US-based startup Continuum has recently introduced layoff support as part of its executive help solutions. The new product allows companies to hire seasoned executives part-time to provide expert advice on how to handle worker layoffs.
Continuum’s latest offering comes as the tech industry continues to grapple with poor market conditions. More companies are resorting to downsizing their workforce to stay afloat. Even big players such as Coinbase, Lyft, Microsoft, Netflix, Tesla, and Twitter were forced to cut the number of their workers.
However, small tech companies are the ones taking the brunt of the struggle. According to Layoffs.fyi, 387 startups have already reduced their staff by more than 56,000 workers so far this year.
Continuum is looking to help these startups by making the layoff process go as smoothly, strategically, and “humanely” as possible.
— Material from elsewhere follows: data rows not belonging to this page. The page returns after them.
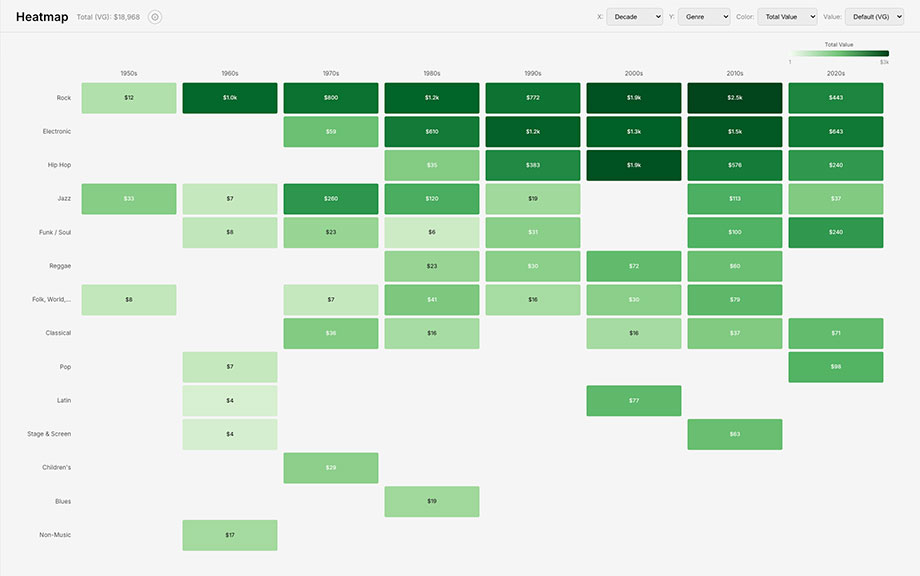The width and height of the screenshot is (920, 576).
Task: Click the Pop 2020s cell showing $98
Action: pyautogui.click(x=835, y=367)
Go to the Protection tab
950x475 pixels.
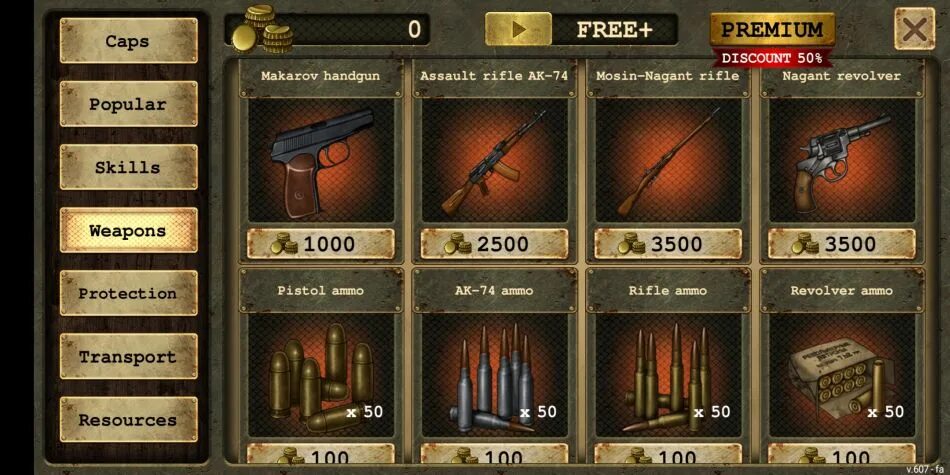point(128,293)
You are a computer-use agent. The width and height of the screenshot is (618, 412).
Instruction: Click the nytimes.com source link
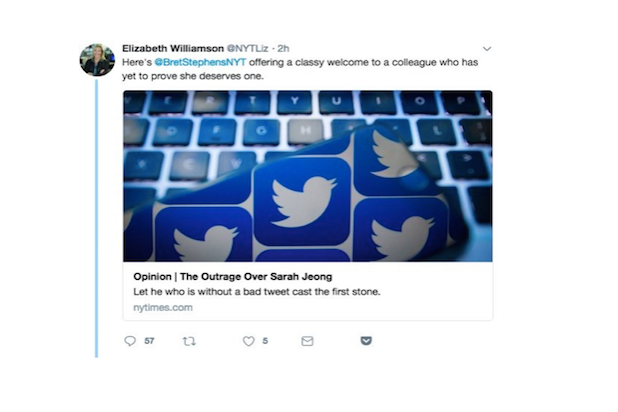(163, 308)
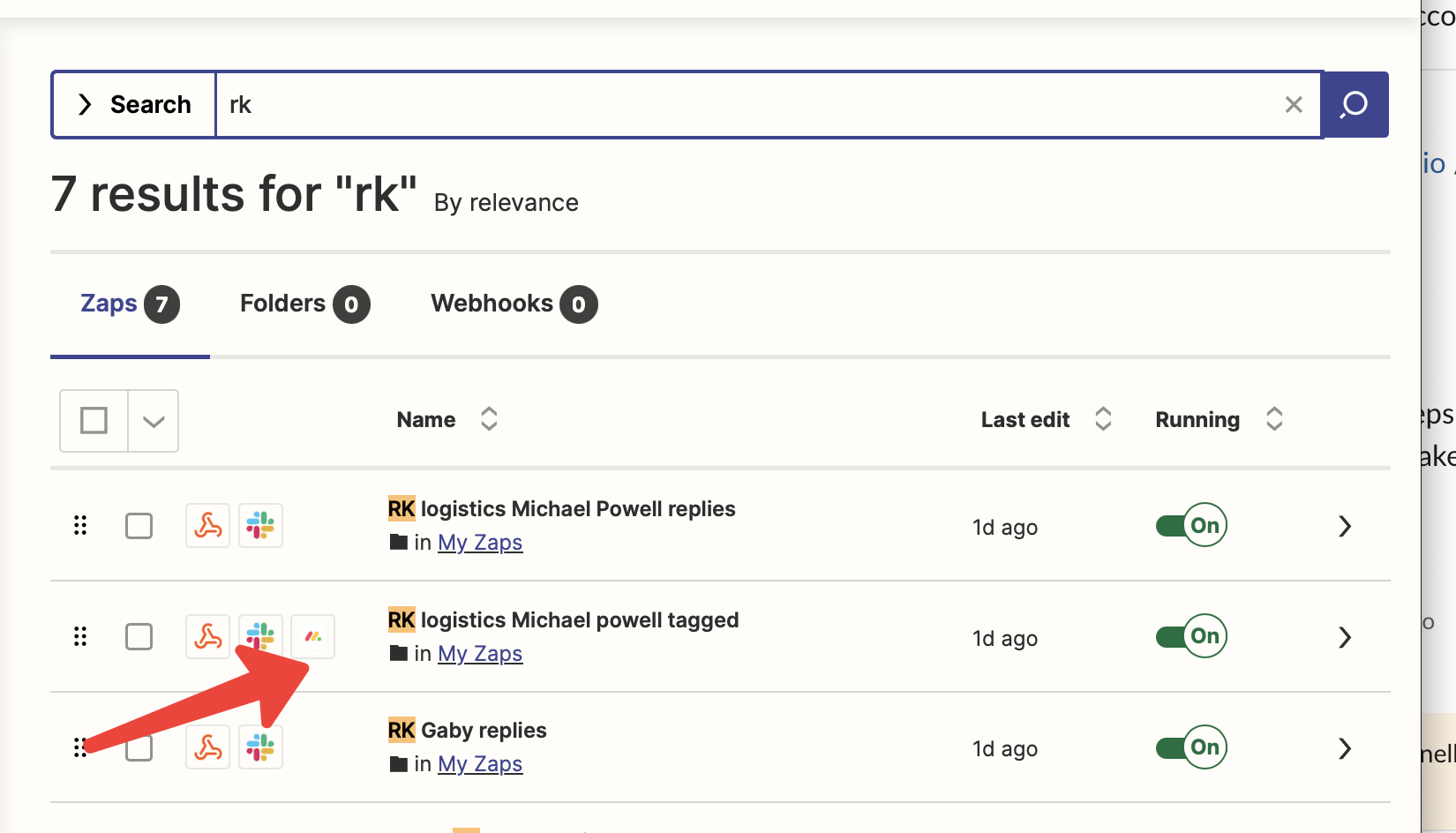This screenshot has width=1456, height=833.
Task: Click the webhook icon on Gaby replies
Action: pyautogui.click(x=208, y=747)
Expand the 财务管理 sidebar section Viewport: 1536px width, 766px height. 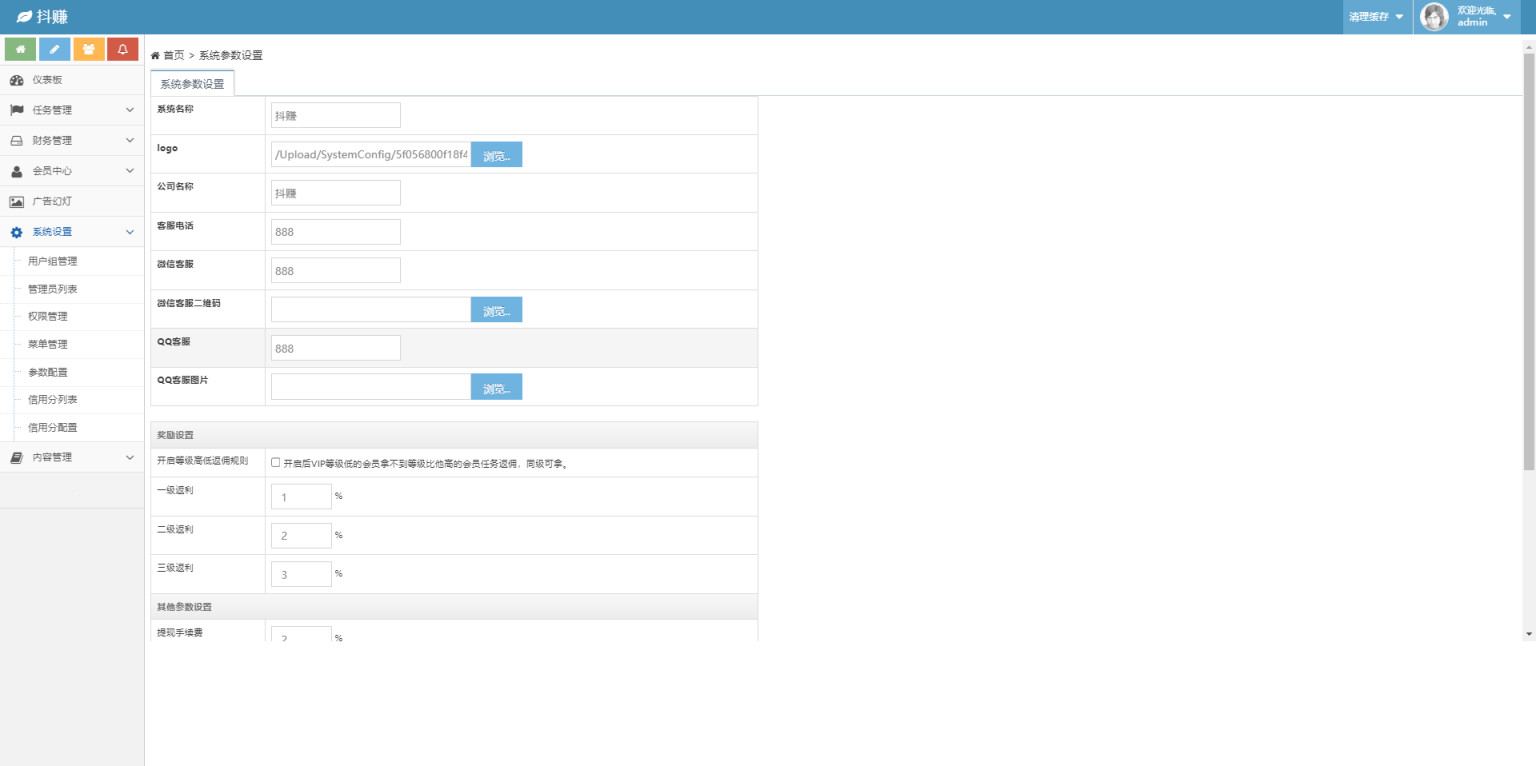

Read more: Ford to cut up to 8,000 jobs
The new layoff product leverages Continuum’s existing “labour marketplace”, where customers can find executives with experience solving the exact problem they have. The company claims that it can connect customers with the right executive within 48 hours.
Pricing for layoff support depends on the number of employees that the customer currently has. For startups with 20 to 100 full-time staff, they’d have to pay a one-time fee of $10,000 to lay off any number of workers.
Meanwhile, for companies with 100 to 250 full-time staff, they need to pay $20,000 for any reduction to their workforce.
Continuum will handle all payments, including contracts, invoices, payouts and taxes for the executive hired by the customer.
Why companies fail at layoffs
In an interview with TechCrunch, Continuum CEO Nolan Church explained why some companies end up bungling worker layoffs.
“If you really think about where these have gone wrong, all you have to do is look at Better.com,” Church said. “The CEO talks about himself, does the mass firing on Zoom, no individual communication … a total disaster.”
Read more: Better.com CEO returns, fuels Great Resignation
Mortgage firm Better.com came under fire after its CEO, Vishal Garg, fired around 900 workers via a single Zoom call in December. The move was heavily criticised for being "cold", "harsh", and “horrible”, especially since it occurred during the run up to Christmas.
For Church, worker layoffs are“ really not that hard to get right” as long as business leaders are focused on the right things.